A conformant OKF v0.1 bundle has three hard requirements: every concept file must have parseable YAML frontmatter, every concept file must include a non-empty type, and reserved files such as index.md and log.md must follow their reserved-file roles when present.
Everything else is intentionally permissive. Consumers should tolerate unknown types, unknown extension fields, missing optional metadata, missing indexes, and broken links so partially generated or evolving bundles can still be useful.
How do links and citations work?
OKF uses ordinary Markdown links. A link from one concept to another asserts a relationship, and the surrounding prose explains what kind of relationship it is. Bundle-relative links such as /tables/orders.md are the most stable form because they keep working when a document moves inside its folder.
When a body makes claims from an external source, add a # Citations section. Citations can point to external URLs, bundle-relative paths, or reference concepts stored inside the bundle.
How do you start using OKF?
- Create an
okf/folder in a repo, export, or project directory. - Add a root
index.mdthat lists the first concept groups. - Create one concept file per important asset or idea.
- Add frontmatter with at least
type, then add title, description, resource, tags, and timestamp when useful. - Link related concepts with Markdown links and add citations for sourced claims.

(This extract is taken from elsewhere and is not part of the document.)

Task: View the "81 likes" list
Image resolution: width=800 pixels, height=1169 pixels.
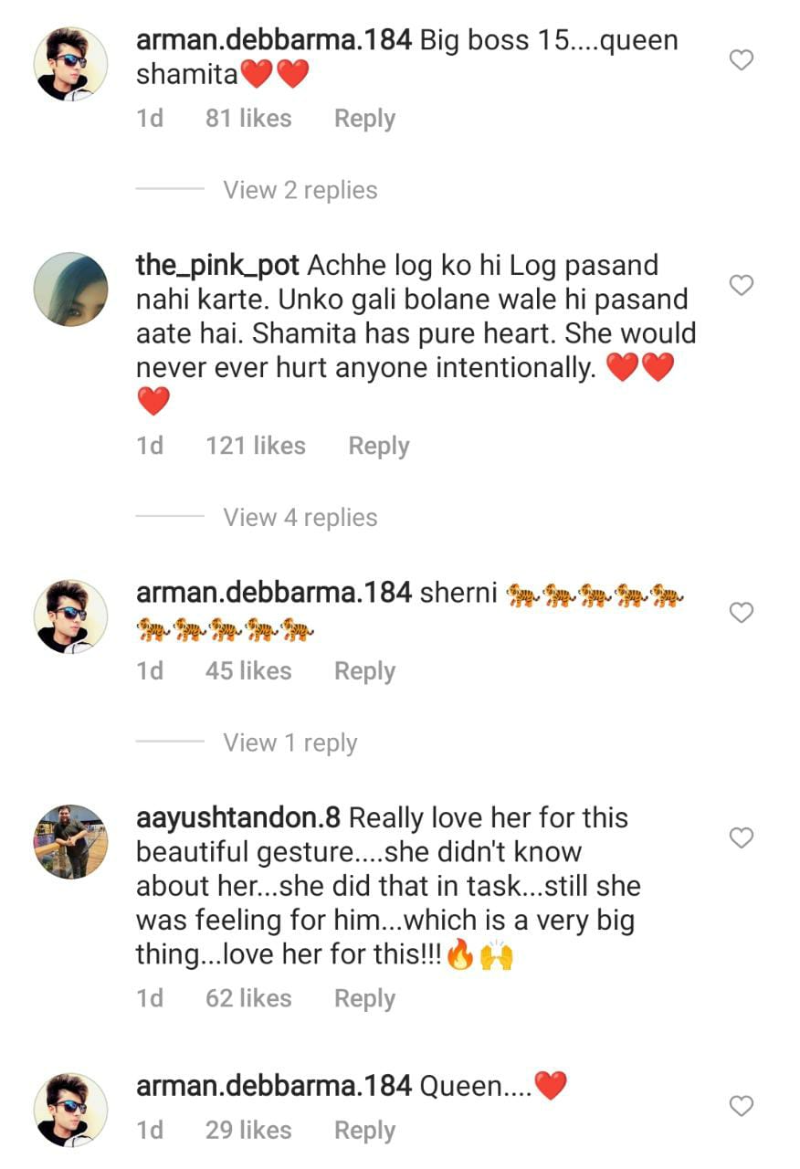Action: [247, 119]
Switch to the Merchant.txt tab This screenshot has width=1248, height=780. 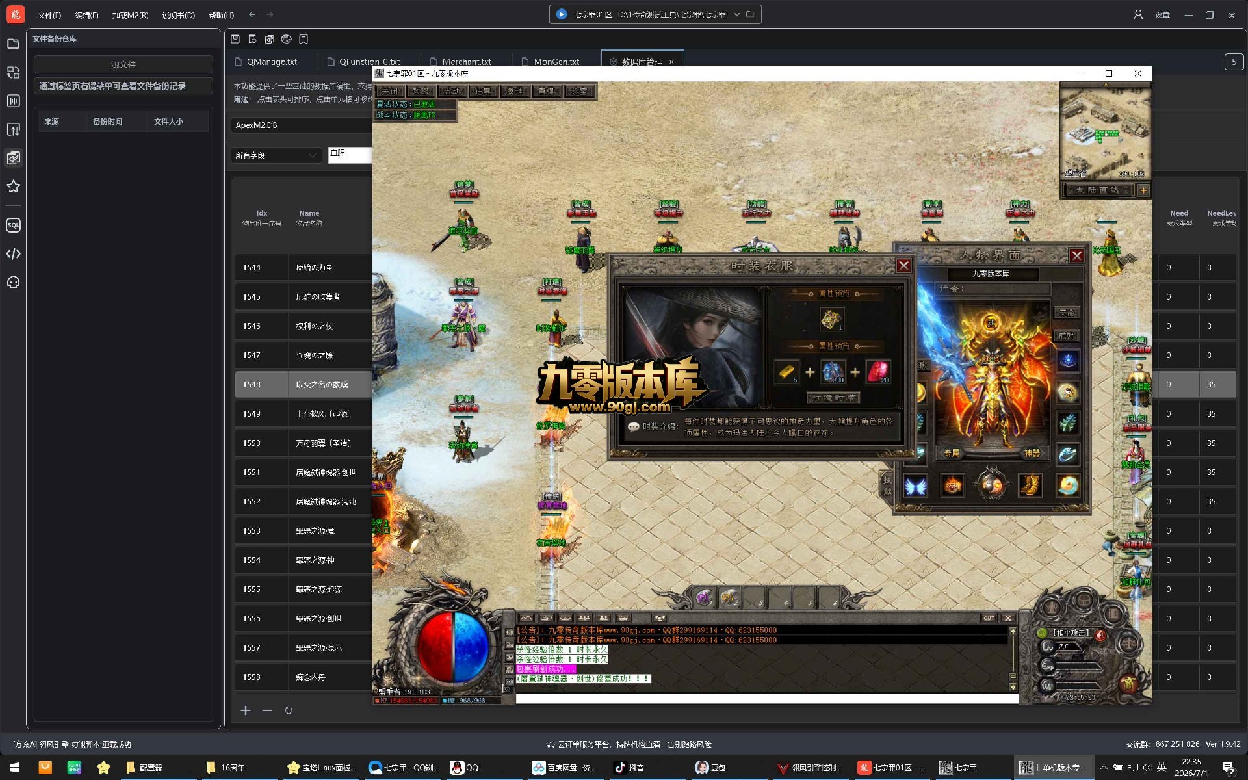(x=467, y=62)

- Commit the folder, ship it as an archive, or expose it to an agent or catalog.
What can you build with OKF?
What OKF is good for
OKF fits curated knowledge that should be read by both humans and agents: metrics, warehouse tables, APIs, systems, operational playbooks, business rules, product concepts, decision records, and documentation maps.
Can OKF describe a website?
The same OKF pattern can describe a website as a map of concepts instead of a flat mirror of pages. It works best when the bundle is maintained alongside the site and used by search, documentation, catalogs, or agent workflows that need durable context.
What OKF is not
OKF is not a platform, SaaS, database, proprietary agent framework, SEO shortcut, fixed taxonomy, or replacement for domain-specific schemas. It is a lightweight portable format for structured knowledge. If you publish a bundle beside a website or repo, you also accept the maintenance cost of keeping that machine-readable copy current.
Who should care
Developers, data teams, SaaS builders, AI-agent builders, documentation teams, Laravel developers, and WordPress developers can use OKF to make important context easier to review and reuse.
How OKF helps AI agents
Agents work better when they can inspect concise, structured, trusted context before acting. OKF bundles make that context explicit and portable, and they let agents traverse relationships instead of guessing them from navigation, prose, or HTML structure. Consumers should also be permissive: unknown types, unknown fields, missing optional fields, and broken links should not make a bundle unusable.
How it relates to Markdown, YAML, Git, and documentation
Markdown keeps the body readable before anything renders it. YAML frontmatter gives tools structured metadata. Git makes bundles reviewable and versioned. Documentation teams can use OKF as a practical layer over existing knowledge, especially where the missing piece is not another page but a clearer map of what connects to what.